贾政看着几个提到鬼就直哆嗦的内监,都不知说什么好了,就没见过这么怂的人。

司徒衡问道,“屋顶上没检查过吗?”

几人咽了下唾沫,吓得双腿打颤,“检,检查过好些回了,什么都没看出来,肯定是真的有鬼。”

见他们都快吓哭了,司徒衡无奈的摆手,“行了,你们下去吧。”几个内监如蒙大赦,打过千后转身就逃也似的往太极殿外走,有两个还撞到了一起,连滚带爬好不狼狈。

等他们都消失在木影壁后面,贾政才好笑道,“我还以为内监司都是老奸巨滑的人物呢,原来还有这么怂的。”

司徒衡拉着他在炉子旁坐了,才笑道,“老奸巨滑的早就混到主子身边去了,他们之所以还在内监司当粗使内监,就是因为怂啊。”贾政叹道,“也没什么不好的,看这西六宫就知道了,聪明的都跟妃嫔住冷宫去了,反倒是他们这样的幸存了下来。”司徒衡把糖炒栗子放在炉边热着,又倒了杯茶放到贾政面前,“用这个暖手吧,夜里还是有些凉。”

贾政捧着茶杯,仰头看向夜空,月亮被云层挡住了,星空若隐若现,内监说前天晚上有些黑,今天也同样是阴天,正是适合闹鬼的天气。再移下目光去看正殿的西边屋脊,那里黑漆漆的,有好大一片阴影。司徒衡也在看那边,“听那几个人的意思,前天闹鬼时也是阴天吧?”贾政想了下,“不止前天,我记得头回闹鬼那晚也是阴天,那时我们猜是甄应嘉和甄贵妃搞出来的,想要挑拨老牌士族借此生事,以彰显他这位近臣的重要性,如今又是为了什么呢,只是单纯逼你再娶王妃么?”司徒衡摇头,“甄家和老牌士族是死对头,如今甄贵妃被贬夕颜殿,甄应嘉在江南也朝不保夕,他们大概是不敢再捻虎须了。”贾政扬眉,“你是说,让太极殿闹鬼的人舍弃了甄家,转而投靠老牌士族了?内监司是苏内相的地盘,以他的精明,会看不出手下有这种人吗?”司徒衡沉吟道,“怕就怕那人他根本看不到,内监司有上万人,他不可能全都认识,那些底层的内监根本入不得他的眼。”贾政盯着西边屋脊,“底层的内监,在后宫的活动区域也不会太大吧?”见司徒衡点头,他又道,“能接近太极殿的就那么些人,应该不难排查才对,当然,前提是我们能把鬼捉住,再拿到那人动手脚的证据,否则平白无故的就说人家是罪人,傻子才会承认。”

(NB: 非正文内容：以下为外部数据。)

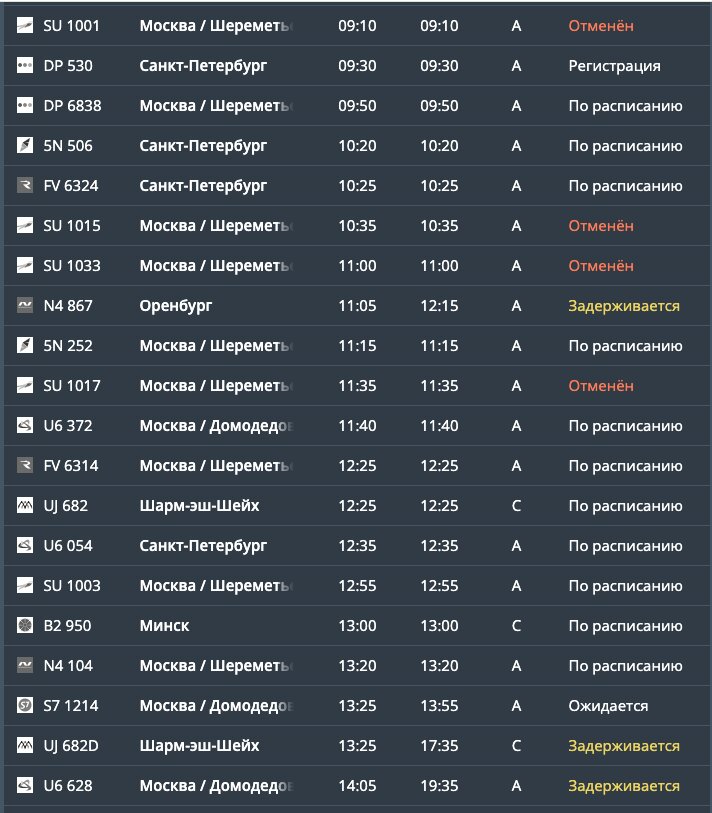Click the AlMasria icon beside UJ 682
The height and width of the screenshot is (813, 712).
click(24, 505)
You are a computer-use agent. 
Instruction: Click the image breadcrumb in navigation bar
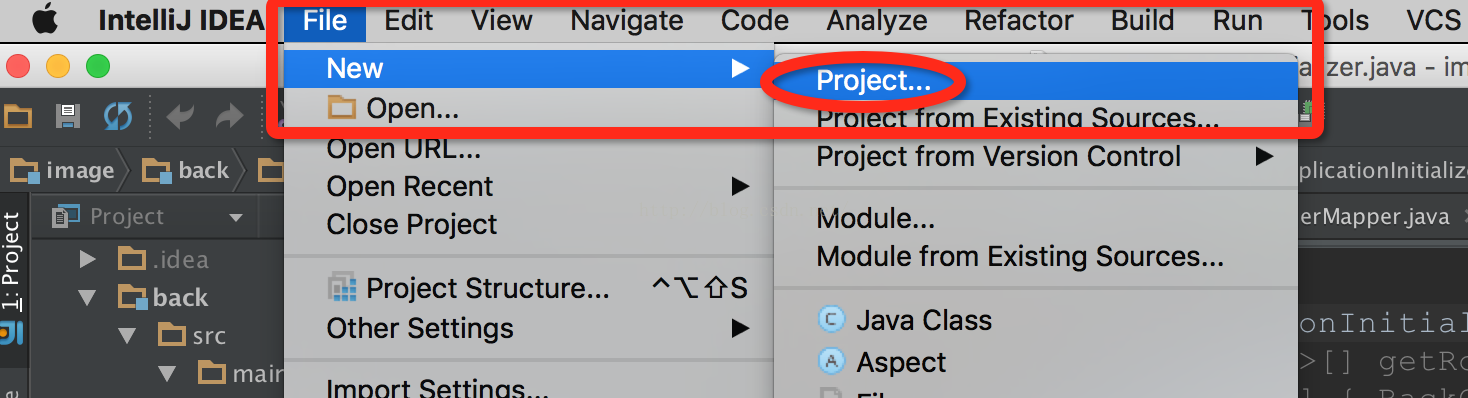(66, 171)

司徒衡轻笑,刚想再说什么,就听到西边殿顶上咔的一声,声音虽不大,在寂静的殿前广场上却十分清晰。

贾政立即站起来,抓起身后的大灯笼,摘下灯罩,又扯下司徒衡腰间的酒葫芦,把封口的木塞咬开,双眼一瞬不瞬的紧盯着西边殿脊。司徒衡被他弄得也紧张起来,正要说是不是听错了,一道白影就从殿顶上飞了出来。

它头罩白纱,身穿白裙,在夜风中飘飘乎乎,从殿顶俯冲而下。司徒衡心中狂跳,再也不敢说内监怂了,亲眼看到一个人影在天上飞,他也腿软了,下意识就要挡在贾政身前。

贾政可一点不带怕的,刚毕业那会儿在片区派出所,接的最多的报案就是某某地闹鬼。

一群大娘奶奶连比带划,说得绘声绘色,刚开始他也害怕,后来因为调查出了太多白色塑料袋,他对鬼就麻木了。

今天也是这样,天上飞的虽不是塑料袋,从头纱和裙子的摆动幅度也能看出来,丫的就是个纸人而已。

他上前一步抵住司徒衡肩膀,喝了口酒,再把灯座端到面前,在纸人飞到头顶时对准空中一道火龙就喷了出去。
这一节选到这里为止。